"Upland is now available in Lucas Oil Stadium. We'll be available at various kiosks and concession stands, as well as in the suites and the Baker & Daniels East Club and Advantage West Club. Look for us in your game-day program for exact locations."
Oh, and Upland's Oktoberfest is about to hit the shelves.
The Indy Star has basically reprinted an article about the Sunday sales that was written by Convenience Store Decisions with emphasis on cold beer sales in (surprise) convenience stores. It says their petition got about 30,000 signatures.
Ale Street News has consolidated the midwest states' articles into one column but Bob's News from Indiana is online – as are other articles.
BA's mid-2009 numbers. Growing but slowing. We hear it might be more wide-spread than just beer so still growing isn't too bad.
Craft grew 9% in $ (it was 11% in the first half of 2008 and 14% in 2007).
Grew 5% in volume (was 6.5% last year, 11% in 2007) at 4,200,000 bbls.
There are 1,525 breweries (most since 1909).
Press Release - critique of the press release – and another about "organic growth".
Which brings us to The Case Against Carrying Every Craft Beer In Your Local Store.
BrewDog's Tokyo Stout comes in at 18.2% ABV. They've run into official complaints about the marketing. Not the £9.99 per 11oz bottle though. article
- Use of the phrase "intergalactic fantastic imperial stout" in marketing points to hallucinogenic qualities
- Use of the following statement on BrewDog's website: "It is all about moderation. Everything in moderation, including moderation itself. What logically follows is that you must, from time, have excess. This beer is for those times."

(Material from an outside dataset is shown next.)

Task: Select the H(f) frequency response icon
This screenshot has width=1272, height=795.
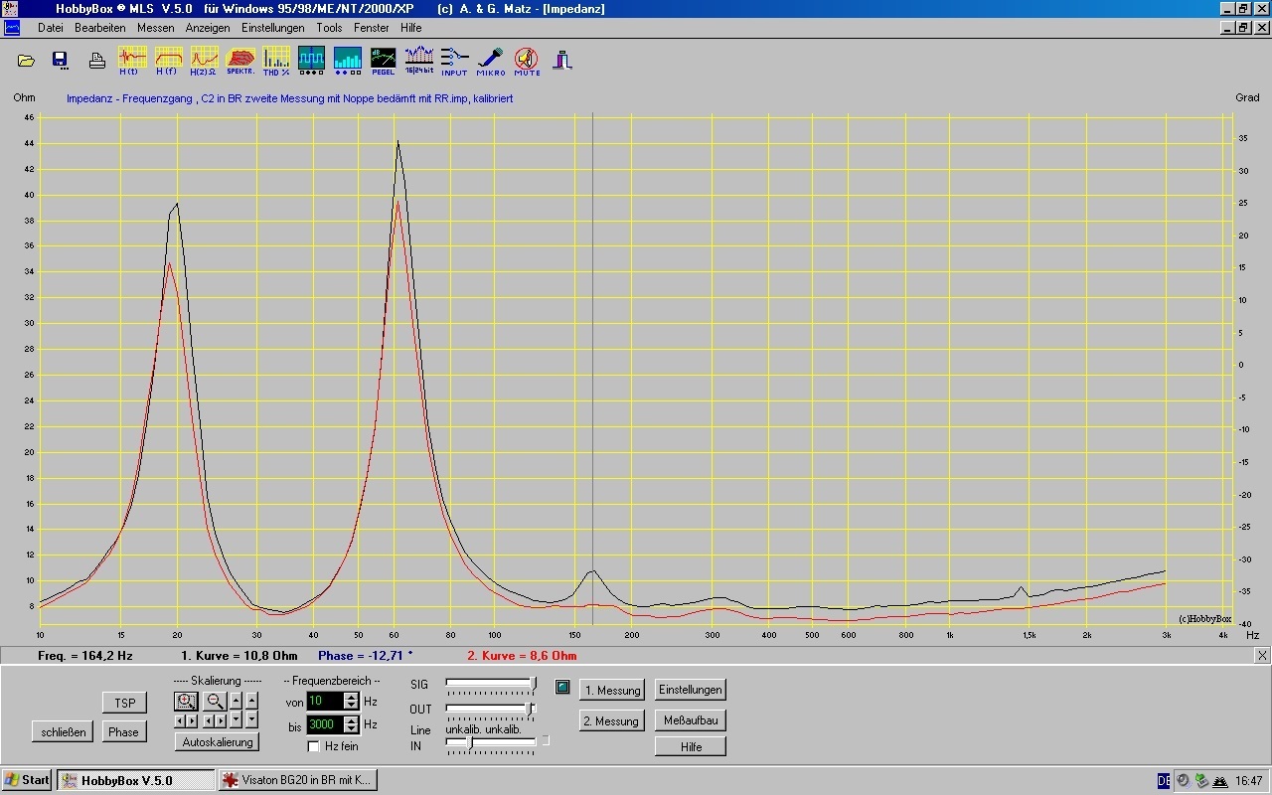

Thank Heaven for Beer reviews Marmite.
The Diner’s Journal Blog of the New York Times has the best bacon news yet. Brooklyn Bacon Barleywine.

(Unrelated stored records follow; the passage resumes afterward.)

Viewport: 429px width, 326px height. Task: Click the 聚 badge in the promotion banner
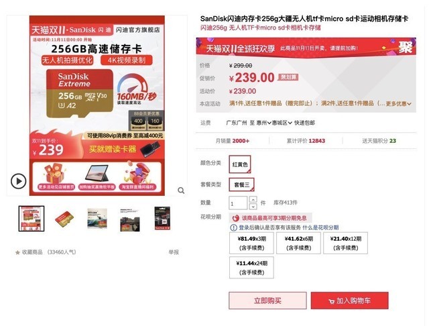[x=405, y=48]
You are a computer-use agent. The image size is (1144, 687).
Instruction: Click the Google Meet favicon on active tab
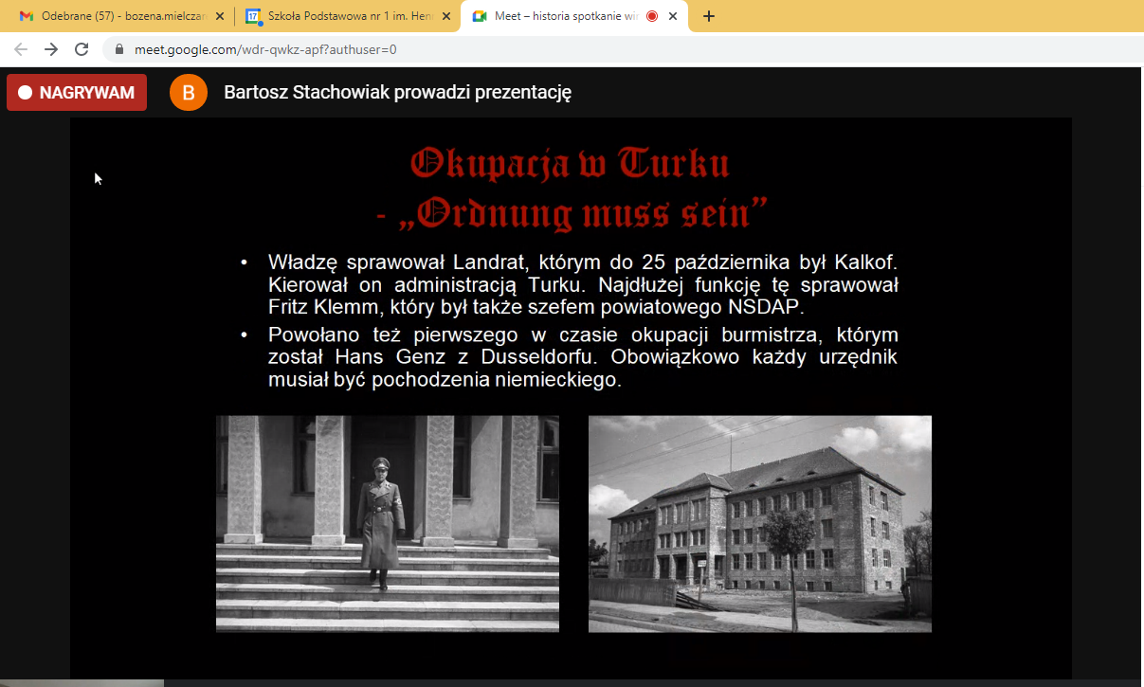click(x=480, y=16)
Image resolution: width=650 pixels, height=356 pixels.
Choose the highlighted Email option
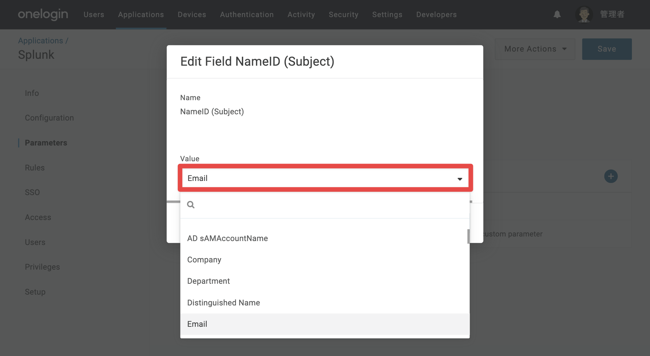coord(325,324)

It turns out that as well equipped as Mr. Oliver’s brewery is, it doesn’t have an actual stove, something he needed to cook up a batch of malt mash. It’s a special malt that was smoked in the same room with some of the bacon made by the legendary Allan Benton. “It’s almost terrifying how much the malt smells like bacon,” Mr. Oliver said.
He plans to brew about 15 gallons of barleywine with that malt. In the meantime, he’s been infusing a brown ale with the flavor of Benton’s bacon fat through a technique known as “fat washing.” (Nick Fauchald described the process in this profile of the bartender Eben Freeman.) Oh, and the bacon-fat-infused ale was also aged in bourbon barrels, because bourbon and bacon go together like, um, beer and bacon.
Eventually, the barleywine with the bacon-smoked malt and the bourbon-aged, bacon-fat-infused ale would be blended to create one monstrously bizarre beer.
“One of two things will happen,” Mr. Oliver predicted. “Either this will be the most amazingly disgusting thing you’ve ever tasted in your life. Or I shall rule the earth.”